Exercise aim.
Set down the records exactly as they stand, except for any pictures, which you should omit.

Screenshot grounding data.
------------------------------------

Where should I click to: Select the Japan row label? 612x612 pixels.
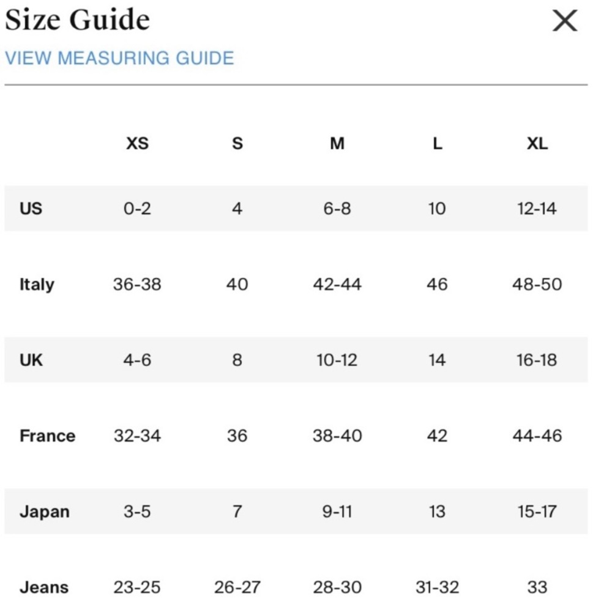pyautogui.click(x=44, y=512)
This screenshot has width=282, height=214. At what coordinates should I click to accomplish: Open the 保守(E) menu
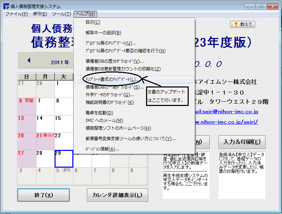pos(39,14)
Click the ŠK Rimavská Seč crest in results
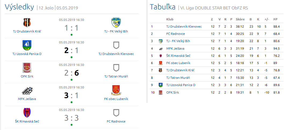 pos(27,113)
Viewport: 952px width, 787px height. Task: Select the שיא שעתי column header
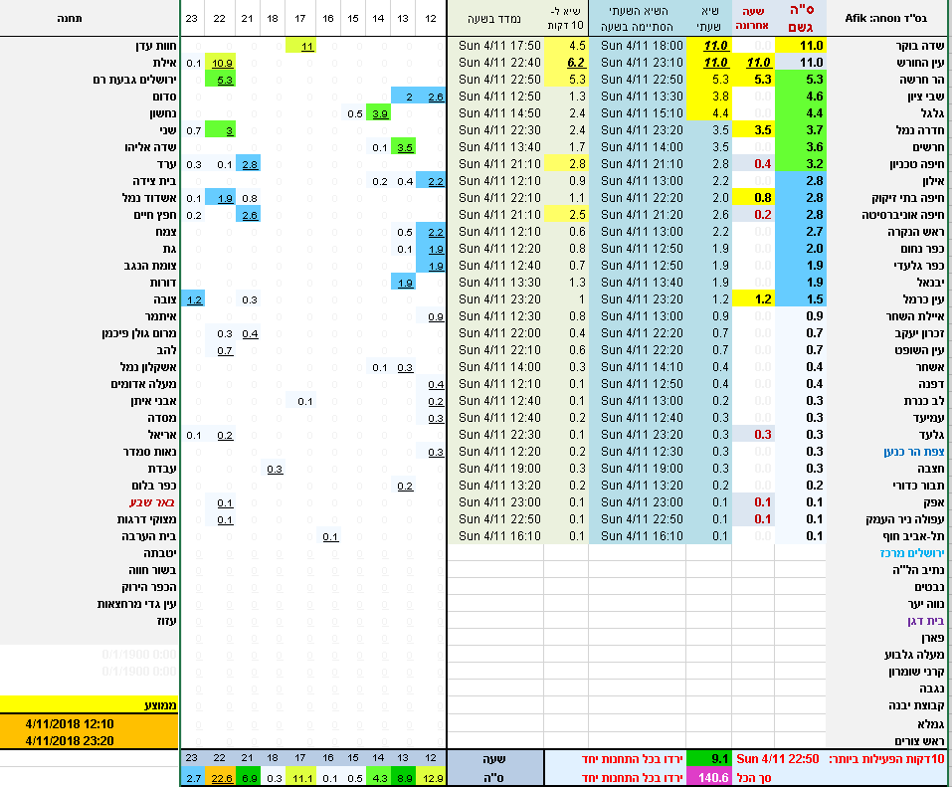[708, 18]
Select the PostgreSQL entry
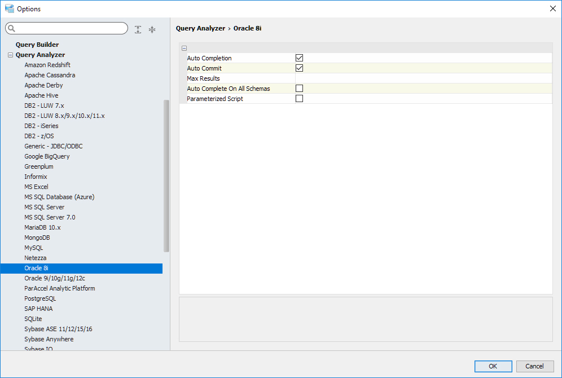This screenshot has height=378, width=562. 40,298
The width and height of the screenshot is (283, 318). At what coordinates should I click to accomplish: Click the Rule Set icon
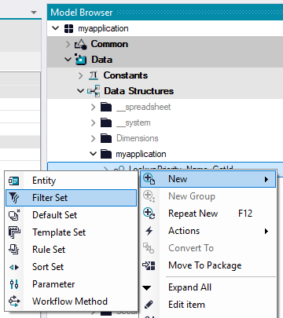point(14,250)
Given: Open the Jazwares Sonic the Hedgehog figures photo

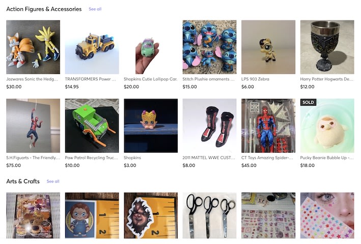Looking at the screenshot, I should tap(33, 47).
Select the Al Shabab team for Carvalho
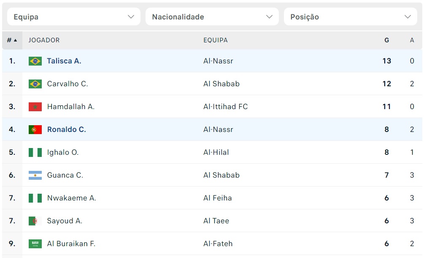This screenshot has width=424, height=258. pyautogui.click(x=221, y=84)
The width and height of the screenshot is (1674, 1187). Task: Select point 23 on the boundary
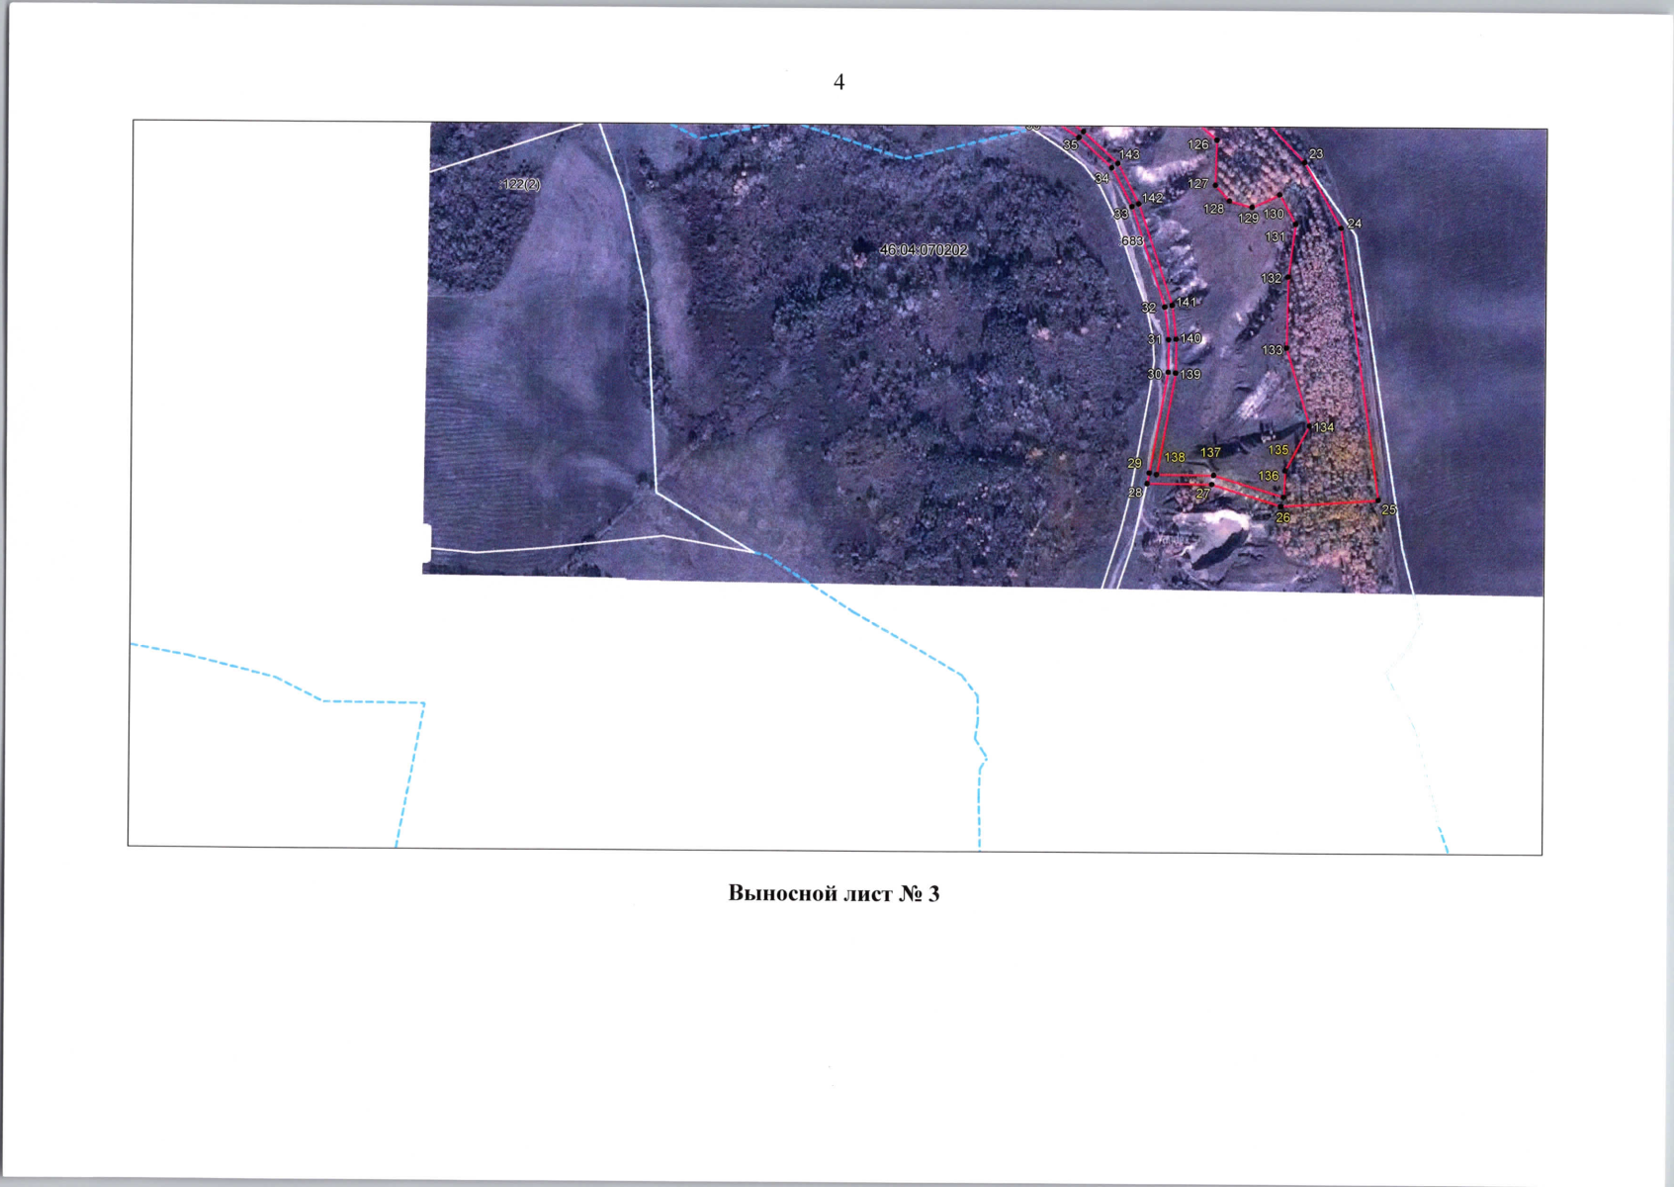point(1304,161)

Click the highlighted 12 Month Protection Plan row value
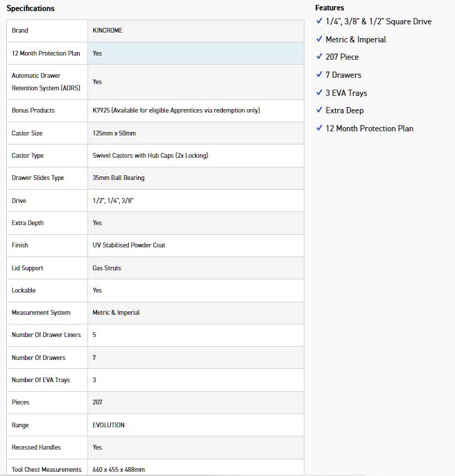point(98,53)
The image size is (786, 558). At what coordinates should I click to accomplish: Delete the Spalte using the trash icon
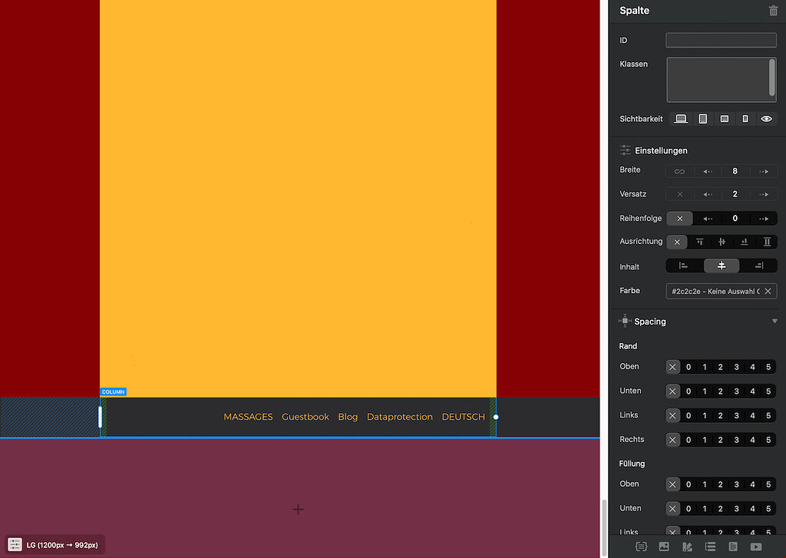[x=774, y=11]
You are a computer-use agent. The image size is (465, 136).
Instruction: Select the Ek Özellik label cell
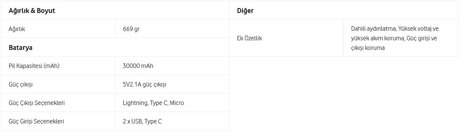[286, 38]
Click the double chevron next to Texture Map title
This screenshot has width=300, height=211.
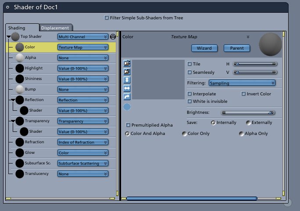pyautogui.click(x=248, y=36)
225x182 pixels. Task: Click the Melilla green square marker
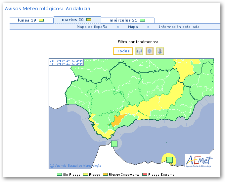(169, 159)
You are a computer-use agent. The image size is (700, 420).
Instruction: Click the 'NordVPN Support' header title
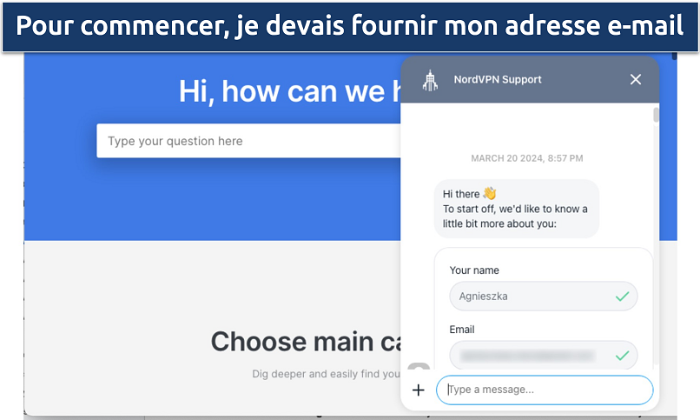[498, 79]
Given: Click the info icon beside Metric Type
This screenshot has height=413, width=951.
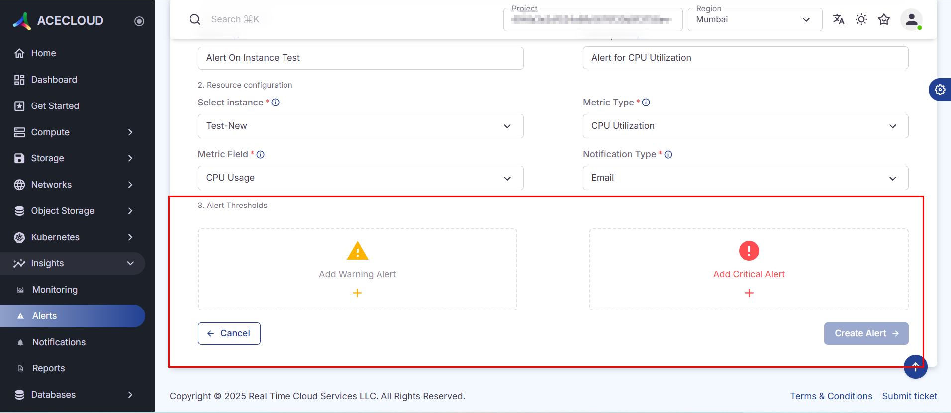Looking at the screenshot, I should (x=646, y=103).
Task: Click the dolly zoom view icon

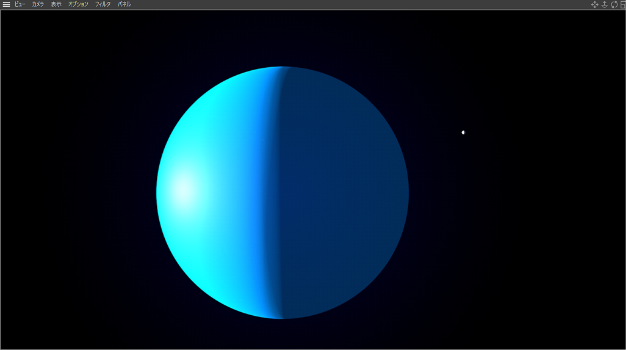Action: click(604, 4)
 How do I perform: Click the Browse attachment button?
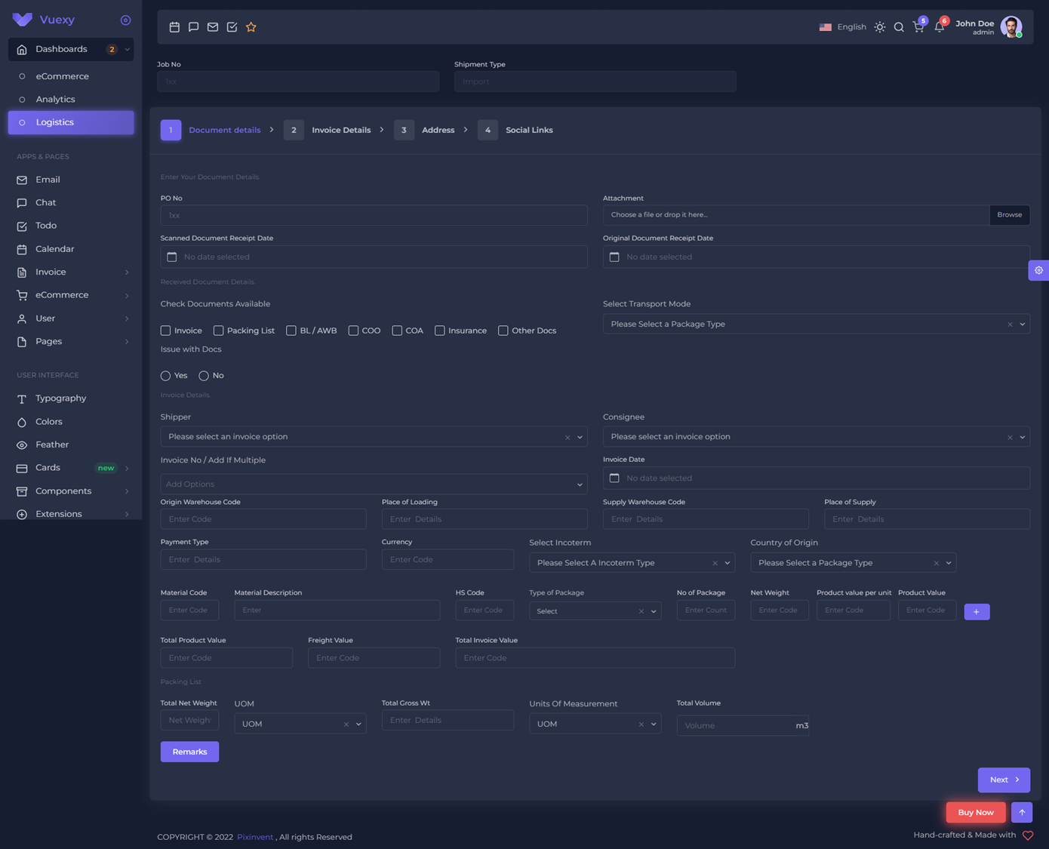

------------------------------------

Exercise solution.
Where should I click to: Select the Japan row label? 612x612 pixels.
pyautogui.click(x=44, y=512)
This screenshot has width=282, height=214. At what coordinates should I click to accomplish: Open the 保守(E) menu
pos(39,14)
Click the ŠK Rimavská Seč crest in results
 pos(27,113)
Viewport: 952px width, 787px height. Task: Select the שיא שעתי column header
[708, 18]
Select the PostgreSQL entry
This screenshot has height=378, width=562. 40,298
The width and height of the screenshot is (283, 318). At what coordinates should I click to accomplish: Click the Rule Set icon
point(14,250)
Given: Open the Jazwares Sonic the Hedgehog figures photo

Looking at the screenshot, I should tap(33, 47).
Select the Al Shabab team for Carvalho
This screenshot has width=424, height=258. pyautogui.click(x=221, y=84)
The width and height of the screenshot is (1674, 1187). Task: Select point 23 on the boundary
point(1304,161)

Click the highlighted 12 Month Protection Plan row value
point(98,53)
The image size is (786, 558). At what coordinates should I click to accomplish: Delete the Spalte using the trash icon
[x=774, y=11]
You are a computer-use agent. The image size is (465, 136).
Instruction: Select the Ek Özellik label cell
[286, 38]
Click the double chevron next to Texture Map title
This screenshot has width=300, height=211.
pyautogui.click(x=248, y=36)
225x182 pixels. Task: Click the Melilla green square marker
(169, 159)
You are a computer-use agent. The image size is (700, 420).
Instruction: Click the 'NordVPN Support' header title
[498, 79]
Given: Click the info icon beside Metric Type
This screenshot has height=413, width=951.
Looking at the screenshot, I should (x=646, y=103).
Task: Click the dolly zoom view icon

Action: click(604, 4)
 How do I perform: Click the Browse attachment button?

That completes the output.